From Performers to Creators: Understanding Retired Women's Perceptions of Technology-Enhanced Dance Performance

Through co-design workshops with retired Chinese women, this paper demonstrates that age-sensitive interactive dance technologies and AI-generated content can lower technical barriers and transform these dancers from passive performers into empowered co-creators of their stage performances.

Danlin Zheng, Xiaoying Wei, Chao Liu, Quanyu Zhang, Jingling Zhang, Shihui Guo, Mingming Fan

Published 2026-03-10
📖 5 min read🧠 Deep dive

Imagine a group of grandmothers in China who love to dance. There are over 100 million of them! They dance in parks and community centers to stay healthy, make friends, and feel happy. But when they want to put on a real show on a stage, they hit a wall.

Think of their current stage setup like a black-and-white TV trying to show a 4K movie. The dancers are full of color, emotion, and energy, but the background behind them is usually a boring, static picture (like a generic photo of a forest or a city) that doesn't move or match their dance. They want to create magical, professional-looking shows, but they don't have the money, time, or technical skills to hire a Hollywood stage designer.

This paper is about a team of researchers who asked: "How can we give these dancers the magic wand to design their own stage?"

The Problem: The "Three Locks"

The researchers found three main things stopping these women from creating amazing shows:

  1. The Resource Lock: They can't afford professional lighting or video teams.
  2. The Age Lock: As we get older, our bodies and memories change. Remembering complex dance moves is harder, and standing still for hours to set up tech is tiring.
  3. The Tech Lock: The fancy tools used by professional dancers are too complicated. They are like trying to fix a car engine when you just want to drive the car.

The Solution: "StageTailor" (The Magic Dressmaker)

The researchers built a prototype system called StageTailor. Think of it as a smart, magical dressmaker for dance stages. Instead of needing to know computer code, the dancers just talk to it.

The system works in two simple steps:

Step 1: The Dream (AI Video Generation)

  • How it works: The dancers type in a few simple words (keywords) like "sunset," "butterflies," or "Tibetan dance."
  • The Magic: An AI (a super-smart computer brain) takes those words and paints a whole new video background. It's like telling a genie, "I want a scene with a golden sunset and dancing flowers," and the genie instantly creates it.
  • The Twist: If the first picture isn't quite right, the dancers can just add more words to fix it. It's a conversation, not a command.

Step 2: The Dance (Interactive Effects)

  • How it works: The dancers record themselves dancing. The system watches their movements.
  • The Magic: If a dancer waves her hand, a digital butterfly might flutter out of her hand. If she spins, digital ribbons might swirl around her. The background isn't just a picture anymore; it's alive and reacting to them.

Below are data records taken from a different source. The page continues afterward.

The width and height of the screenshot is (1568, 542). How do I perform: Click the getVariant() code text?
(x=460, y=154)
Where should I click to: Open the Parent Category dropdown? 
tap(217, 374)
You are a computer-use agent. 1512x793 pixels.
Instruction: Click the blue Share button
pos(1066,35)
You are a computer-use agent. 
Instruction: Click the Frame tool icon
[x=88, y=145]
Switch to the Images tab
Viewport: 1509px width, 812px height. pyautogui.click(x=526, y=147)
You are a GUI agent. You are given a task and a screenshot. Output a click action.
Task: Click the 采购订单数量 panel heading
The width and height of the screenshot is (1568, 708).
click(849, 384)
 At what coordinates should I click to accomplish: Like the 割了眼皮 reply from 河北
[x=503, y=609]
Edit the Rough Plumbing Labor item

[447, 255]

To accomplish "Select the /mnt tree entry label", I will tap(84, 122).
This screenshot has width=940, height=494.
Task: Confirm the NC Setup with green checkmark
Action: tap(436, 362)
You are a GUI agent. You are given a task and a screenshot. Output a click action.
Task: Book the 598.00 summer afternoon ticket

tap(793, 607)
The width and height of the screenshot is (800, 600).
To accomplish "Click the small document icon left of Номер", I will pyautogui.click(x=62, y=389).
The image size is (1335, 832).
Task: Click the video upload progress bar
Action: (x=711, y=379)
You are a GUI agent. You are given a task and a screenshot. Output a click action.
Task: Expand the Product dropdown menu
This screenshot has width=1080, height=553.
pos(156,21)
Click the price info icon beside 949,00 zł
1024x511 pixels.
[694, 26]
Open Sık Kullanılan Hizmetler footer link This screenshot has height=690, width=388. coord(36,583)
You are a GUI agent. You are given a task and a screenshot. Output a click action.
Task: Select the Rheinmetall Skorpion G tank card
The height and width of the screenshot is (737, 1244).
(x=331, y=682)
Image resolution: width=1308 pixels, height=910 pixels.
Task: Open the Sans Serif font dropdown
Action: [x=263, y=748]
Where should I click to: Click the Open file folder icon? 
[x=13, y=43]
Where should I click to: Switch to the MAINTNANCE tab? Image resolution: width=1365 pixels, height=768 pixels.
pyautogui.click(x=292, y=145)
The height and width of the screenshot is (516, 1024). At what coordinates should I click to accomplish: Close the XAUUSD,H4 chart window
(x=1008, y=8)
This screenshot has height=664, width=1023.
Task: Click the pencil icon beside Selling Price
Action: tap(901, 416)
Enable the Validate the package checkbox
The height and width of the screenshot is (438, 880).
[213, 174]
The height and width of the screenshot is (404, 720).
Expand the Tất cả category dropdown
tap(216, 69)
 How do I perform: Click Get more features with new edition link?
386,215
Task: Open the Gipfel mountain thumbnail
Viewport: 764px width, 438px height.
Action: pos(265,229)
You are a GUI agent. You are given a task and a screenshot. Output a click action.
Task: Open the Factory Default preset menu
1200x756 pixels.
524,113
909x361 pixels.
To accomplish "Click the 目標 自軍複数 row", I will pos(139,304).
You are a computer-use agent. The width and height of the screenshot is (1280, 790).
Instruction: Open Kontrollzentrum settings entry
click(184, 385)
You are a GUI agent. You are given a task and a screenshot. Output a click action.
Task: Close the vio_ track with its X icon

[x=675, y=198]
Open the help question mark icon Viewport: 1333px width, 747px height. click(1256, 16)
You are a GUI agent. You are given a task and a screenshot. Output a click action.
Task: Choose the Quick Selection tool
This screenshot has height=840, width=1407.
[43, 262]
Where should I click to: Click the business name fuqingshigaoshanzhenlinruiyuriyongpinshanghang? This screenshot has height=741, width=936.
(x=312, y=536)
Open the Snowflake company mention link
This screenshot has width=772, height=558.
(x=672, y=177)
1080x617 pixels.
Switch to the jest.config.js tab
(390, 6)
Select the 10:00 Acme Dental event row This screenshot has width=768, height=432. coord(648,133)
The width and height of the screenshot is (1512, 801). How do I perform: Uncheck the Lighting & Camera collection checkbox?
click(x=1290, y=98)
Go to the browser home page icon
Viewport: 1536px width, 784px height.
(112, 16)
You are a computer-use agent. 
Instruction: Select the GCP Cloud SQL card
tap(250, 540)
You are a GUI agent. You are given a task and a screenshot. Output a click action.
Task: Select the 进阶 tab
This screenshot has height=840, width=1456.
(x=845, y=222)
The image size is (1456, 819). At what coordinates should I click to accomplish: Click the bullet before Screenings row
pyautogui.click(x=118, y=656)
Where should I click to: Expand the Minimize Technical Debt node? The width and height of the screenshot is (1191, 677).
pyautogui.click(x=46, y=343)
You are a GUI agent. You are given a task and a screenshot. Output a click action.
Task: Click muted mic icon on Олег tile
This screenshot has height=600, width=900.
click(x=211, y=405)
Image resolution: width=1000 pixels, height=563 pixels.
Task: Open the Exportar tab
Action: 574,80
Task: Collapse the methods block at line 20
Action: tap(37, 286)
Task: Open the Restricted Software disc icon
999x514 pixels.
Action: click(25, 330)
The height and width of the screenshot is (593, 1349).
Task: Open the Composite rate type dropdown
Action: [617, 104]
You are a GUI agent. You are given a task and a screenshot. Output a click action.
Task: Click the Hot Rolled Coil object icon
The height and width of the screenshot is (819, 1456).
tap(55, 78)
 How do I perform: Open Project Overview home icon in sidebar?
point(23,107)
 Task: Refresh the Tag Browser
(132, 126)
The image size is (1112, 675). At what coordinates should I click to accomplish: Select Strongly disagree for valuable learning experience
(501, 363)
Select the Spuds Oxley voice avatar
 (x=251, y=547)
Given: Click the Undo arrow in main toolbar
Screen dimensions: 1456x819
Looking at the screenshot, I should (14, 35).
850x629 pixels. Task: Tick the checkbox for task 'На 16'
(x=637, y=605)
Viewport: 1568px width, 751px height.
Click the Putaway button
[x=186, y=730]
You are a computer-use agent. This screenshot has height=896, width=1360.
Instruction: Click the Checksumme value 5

What Happened When They Tried It?

The researchers held two workshops with retired women to test this. Here is what they learned:

  • Keywords are King: The women loved using simple words instead of writing long stories. It was like playing a game of "Guess the Picture" rather than writing an essay. It lowered the barrier so anyone could start.
  • From "Actors" to "Directors": Before, these women felt like actors following a script written by someone else. With StageTailor, they became the directors. They felt a huge sense of pride saying, "I made that background. I made those effects."
  • The "Uncanny Valley" of Tech: Sometimes, the AI made mistakes. It might put a butterfly flying through a tree instead of around it. The women realized that while the tech was amazing, it still needed their human touch to make it feel "right." They had to learn how to talk to the AI to get the perfect result.

The Big Takeaway

The most important thing this paper discovered isn't just about dance; it's about dignity and creativity in aging.

Usually, we think of technology as something that replaces older people or makes them feel left behind. But here, technology acted as a bridge. It didn't replace their talent; it amplified it.

  • Before: They were passive performers waiting for a backdrop.
  • After: They were active creators, designing their own worlds.

The Analogy of the "Digital Paintbrush"

Imagine a painter who has lost the use of their hands. They can still see beautiful colors and imagine amazing scenes, but they can't hold a brush.

  • Old Tech: Telling them, "Here is a pre-made painting, just look at it."
  • StageTailor: Giving them a voice-activated paintbrush. They say, "Paint a blue sky with a red sun," and the brush paints it. They still made the artistic choice; the technology just did the heavy lifting.

Conclusion

This paper shows that when we design technology with empathy (understanding the specific needs of older adults), we can turn a group of retired women from passive participants into powerful co-creators. They didn't just learn to use a computer; they learned to use AI to tell their stories, express their beauty, and take control of their stage.

It's a reminder that creativity doesn't retire; it just needs the right tools to shine again.